— What is expected —
Please return the passage below on campus harassment during the Israel-Hamas war, in full and word for word.

— Quoted passage —
----------

Hamas’ Oct. 7 terrorist attack killed 1,200 Israelis and foreigners and took 240 people hostage in the deadliest massacre in the country’s history. Since then, 25,000 Palestinians have been killed as part of Israel’s retaliatory bombing and ground invasions. Roughly 85% of Gaza's residents have been displaced. 

Signatories said the letter was motivated by an alarming rise in “harassment and intimidation of students who criticize Israel.” At times, this harassment invoked Islamophobic tropes while painting speech against Israel as supporting terrorism or violence.

In some of these instances, pro-Israel advocates have pointed out that their issue is not with pro-Palestinian advocacy but with how Hamas’ actions on Oct. 7 — during which there was documented evidence of sexual violence — were painted as “resistance” or “liberation.”

Amanda Peterson, a UW Hillel student board member, agreed criticizing Israel isn’t antisemitic. But when criticism of Zionism uses antisemitic tropes, such as Holocaust comparisons or blood libel, she said Jewish students can be left uncomfortable.

“There are certain phrases that have antisemitic tropes without people realizing it. For instance, I think a lot of times when people say ‘they have blood on their hands’ I think of blood libel,” Peterson said.

The blood libel trope refers to false allegations dating back to the Middle Ages that Jews murder Christians and use their blood for rituals, a trope that has led to violent pogroms.

Antisemitism and Islamophobia have spiked in the months following the Israel-Hamas war, with a stark increase in incidents on college campuses.

----------

— Data rows —
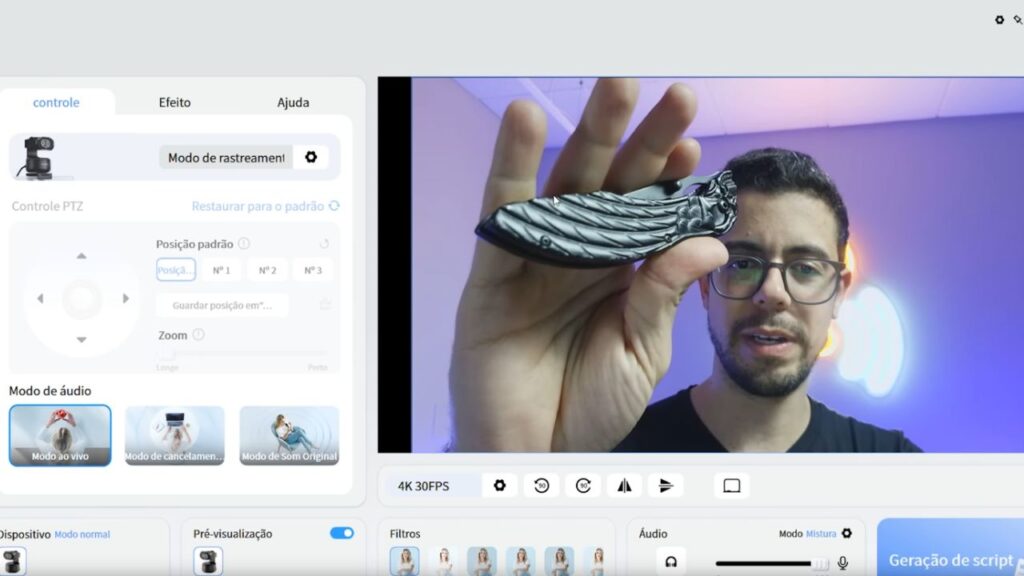Flip the video horizontally
Image resolution: width=1024 pixels, height=576 pixels.
(625, 486)
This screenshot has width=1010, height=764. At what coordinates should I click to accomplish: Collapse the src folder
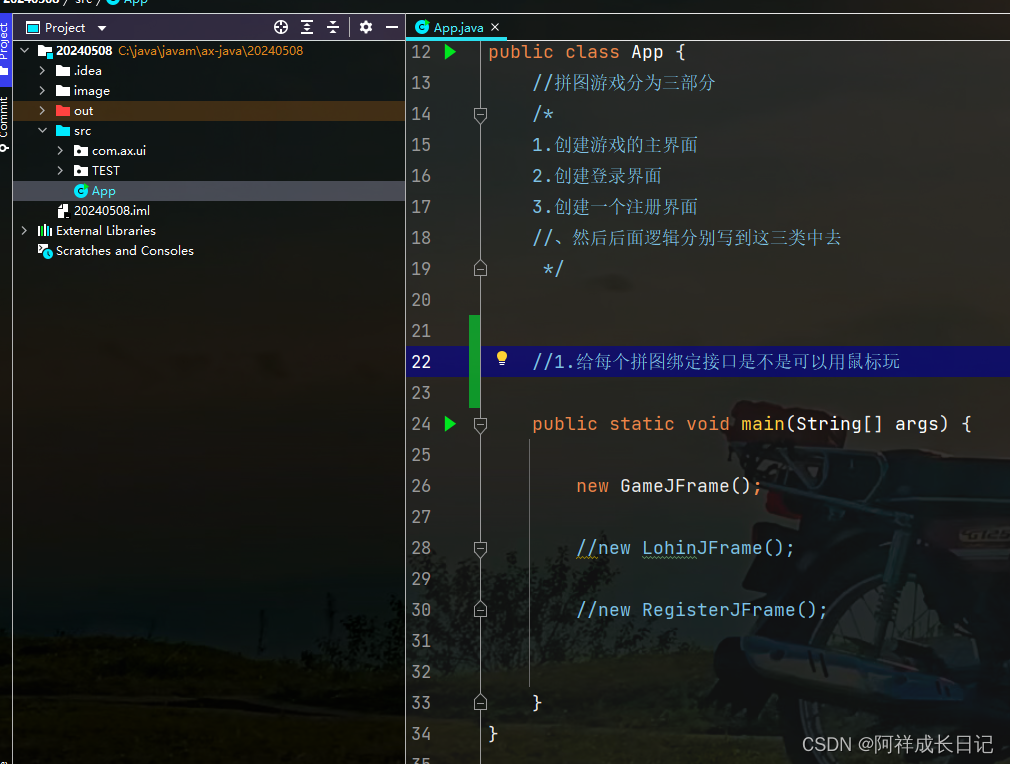[42, 131]
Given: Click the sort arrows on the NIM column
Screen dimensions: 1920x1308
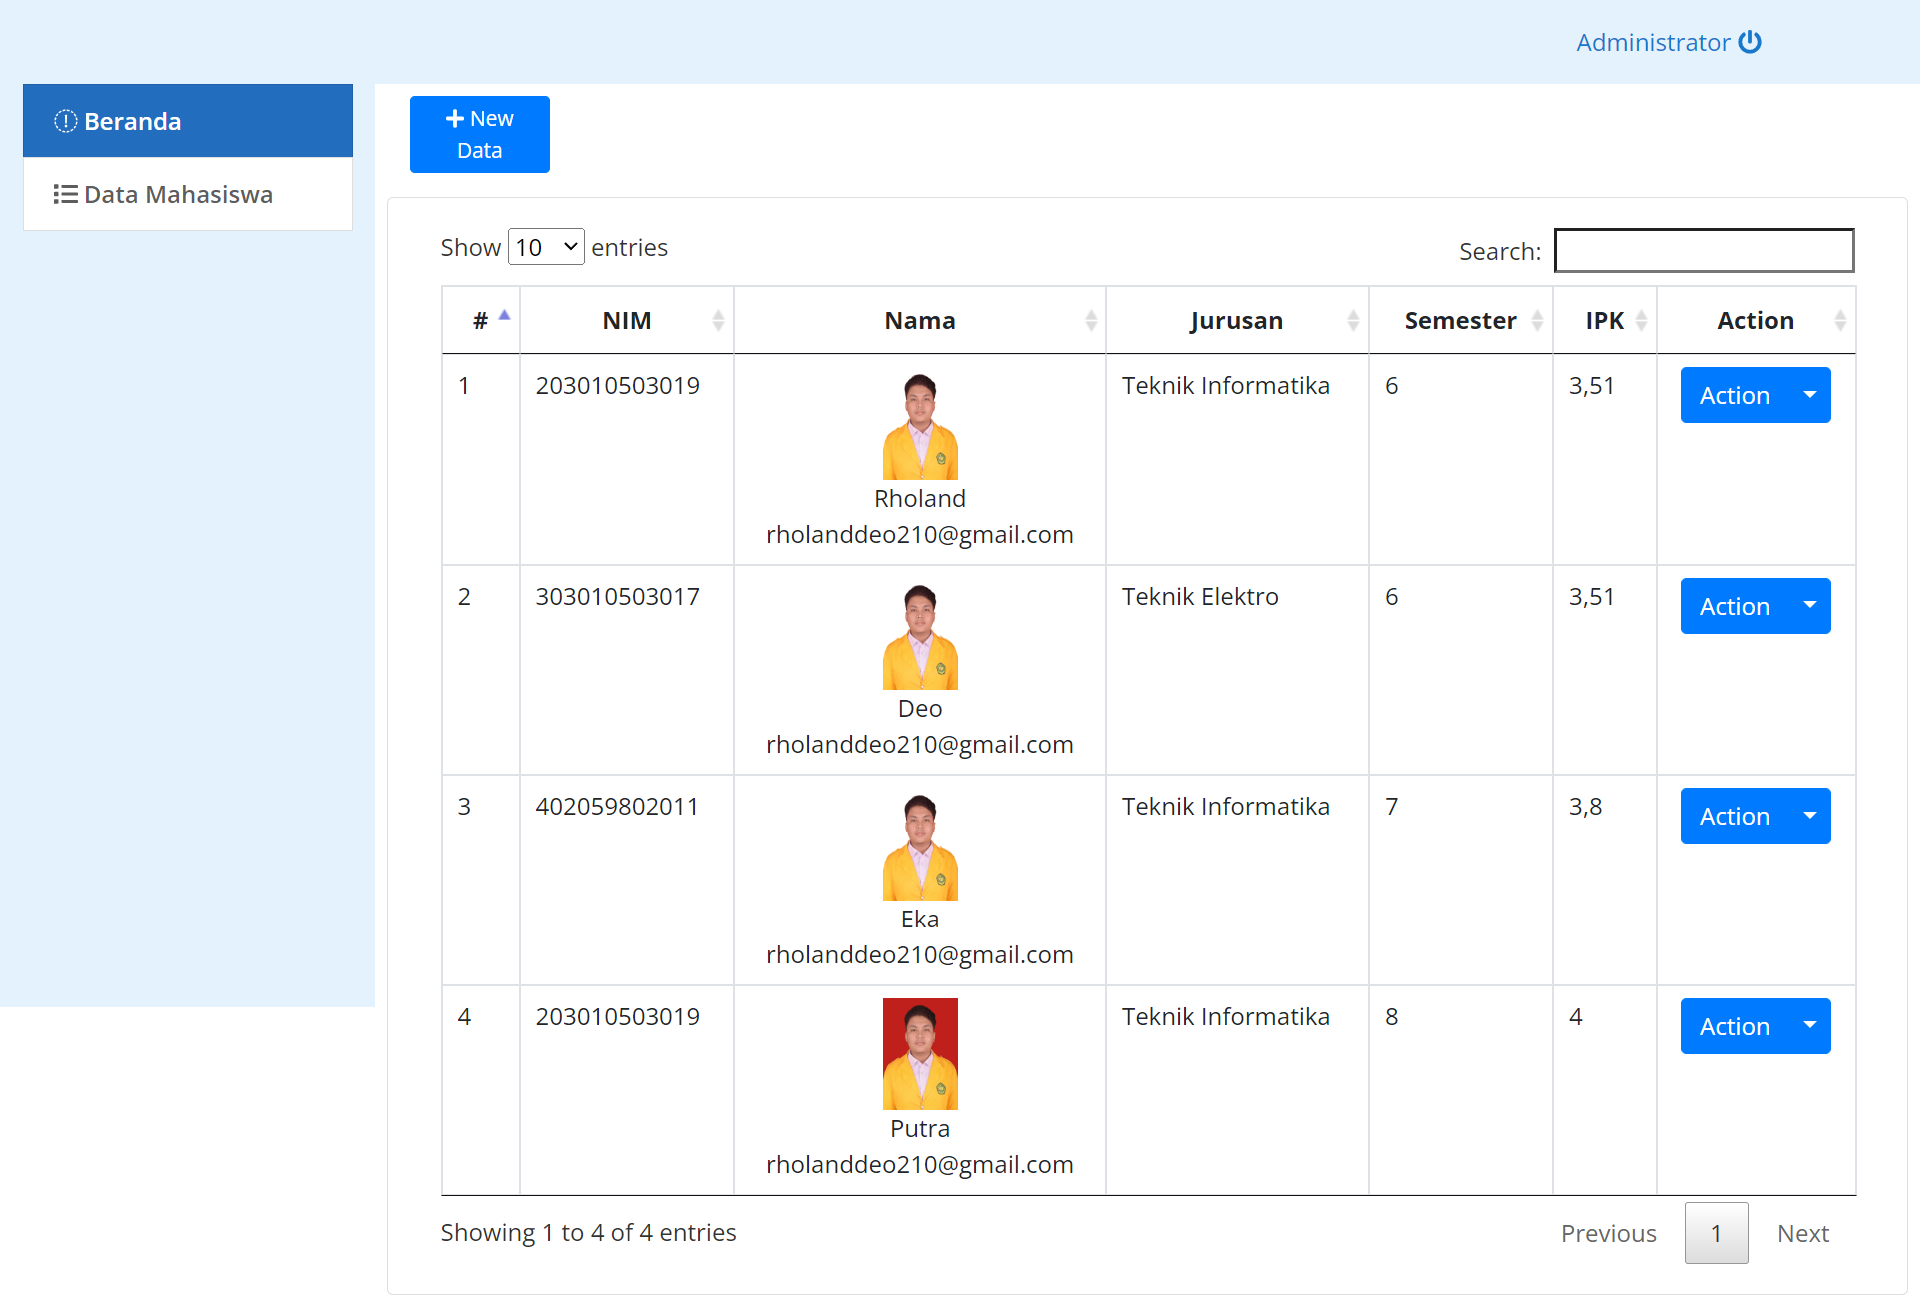Looking at the screenshot, I should 718,320.
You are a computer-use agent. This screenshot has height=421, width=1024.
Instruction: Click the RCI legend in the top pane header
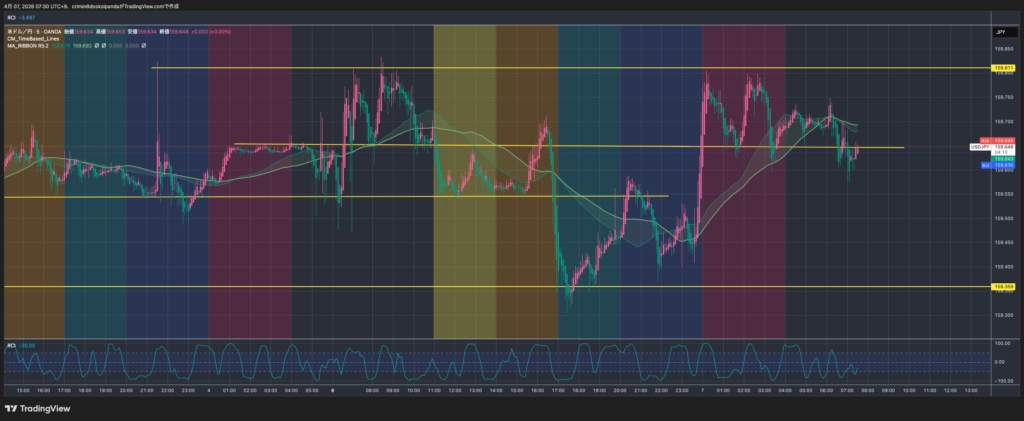tap(12, 17)
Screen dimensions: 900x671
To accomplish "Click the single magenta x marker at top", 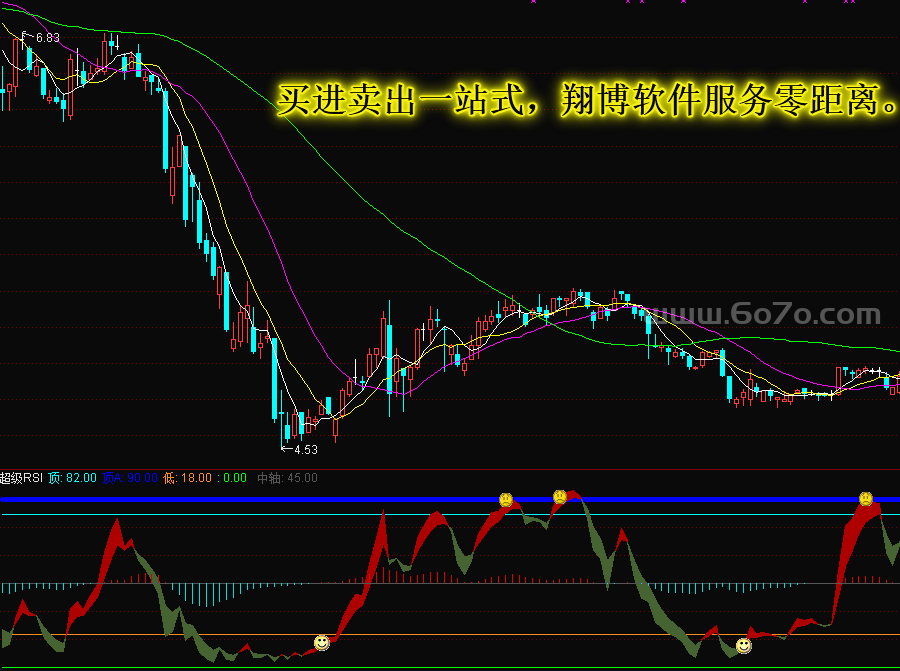I will tap(533, 2).
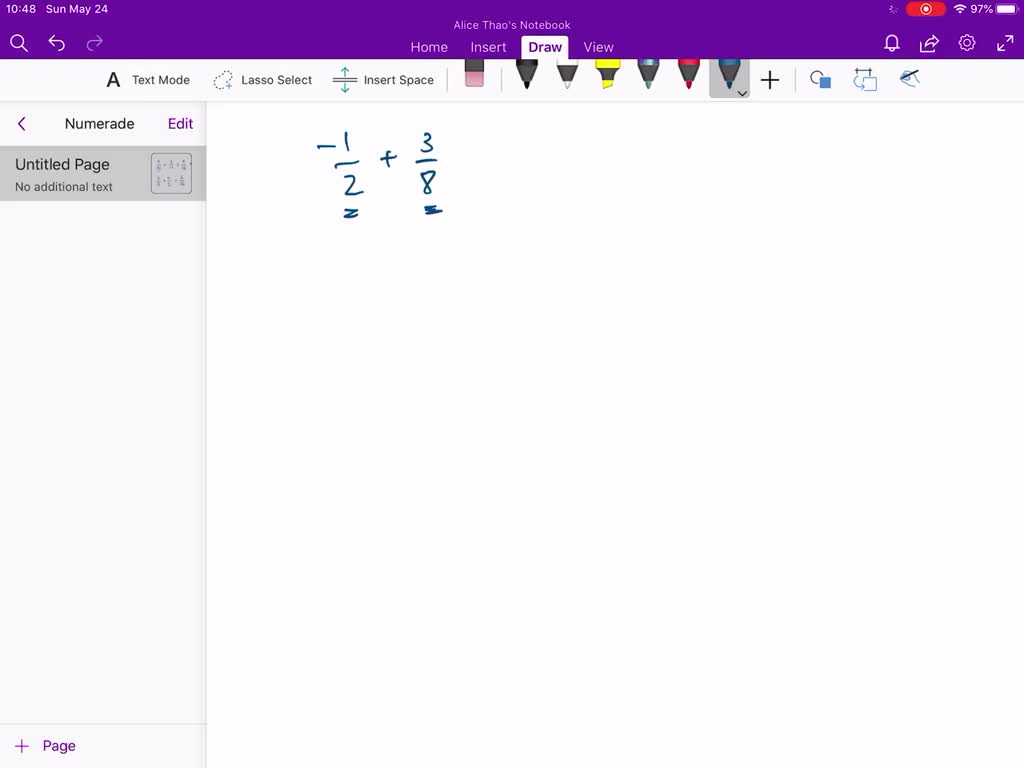Image resolution: width=1024 pixels, height=768 pixels.
Task: Toggle the drawing with touch icon
Action: click(x=909, y=79)
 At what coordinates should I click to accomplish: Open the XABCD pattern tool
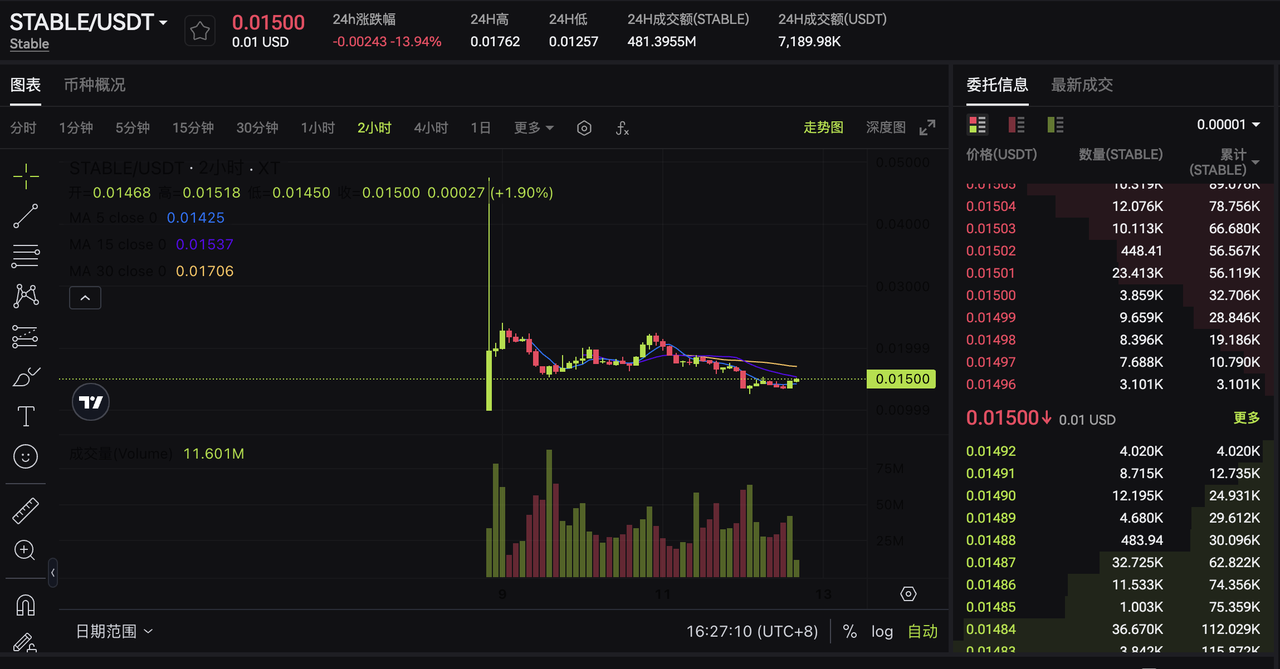click(x=25, y=296)
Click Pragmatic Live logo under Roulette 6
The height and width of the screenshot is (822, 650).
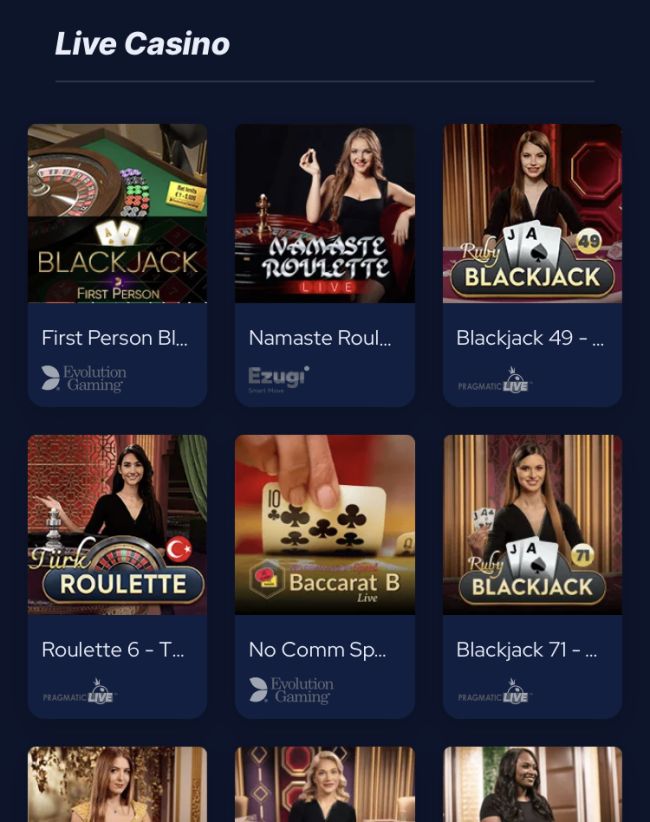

----------

— Task response —
Hamas’ Oct. 7 terrorist attack killed 1,200 Israelis and foreigners and took 240 people hostage in the deadliest massacre in the country’s history. Since then, 25,000 Palestinians have been killed as part of Israel’s retaliatory bombing and ground invasions. Roughly 85% of Gaza's residents have been displaced. 

Signatories said the letter was motivated by an alarming rise in “harassment and intimidation of students who criticize Israel.” At times, this harassment invoked Islamophobic tropes while painting speech against Israel as supporting terrorism or violence.

In some of these instances, pro-Israel advocates have pointed out that their issue is not with pro-Palestinian advocacy but with how Hamas’ actions on Oct. 7 — during which there was documented evidence of sexual violence — were painted as “resistance” or “liberation.”

Amanda Peterson, a UW Hillel student board member, agreed criticizing Israel isn’t antisemitic. But when criticism of Zionism uses antisemitic tropes, such as Holocaust comparisons or blood libel, she said Jewish students can be left uncomfortable.

“There are certain phrases that have antisemitic tropes without people realizing it. For instance, I think a lot of times when people say ‘they have blood on their hands’ I think of blood libel,” Peterson said.

The blood libel trope refers to false allegations dating back to the Middle Ages that Jews murder Christians and use their blood for rituals, a trope that has led to violent pogroms.

Antisemitism and Islamophobia have spiked in the months following the Israel-Hamas war, with a stark increase in incidents on college campuses.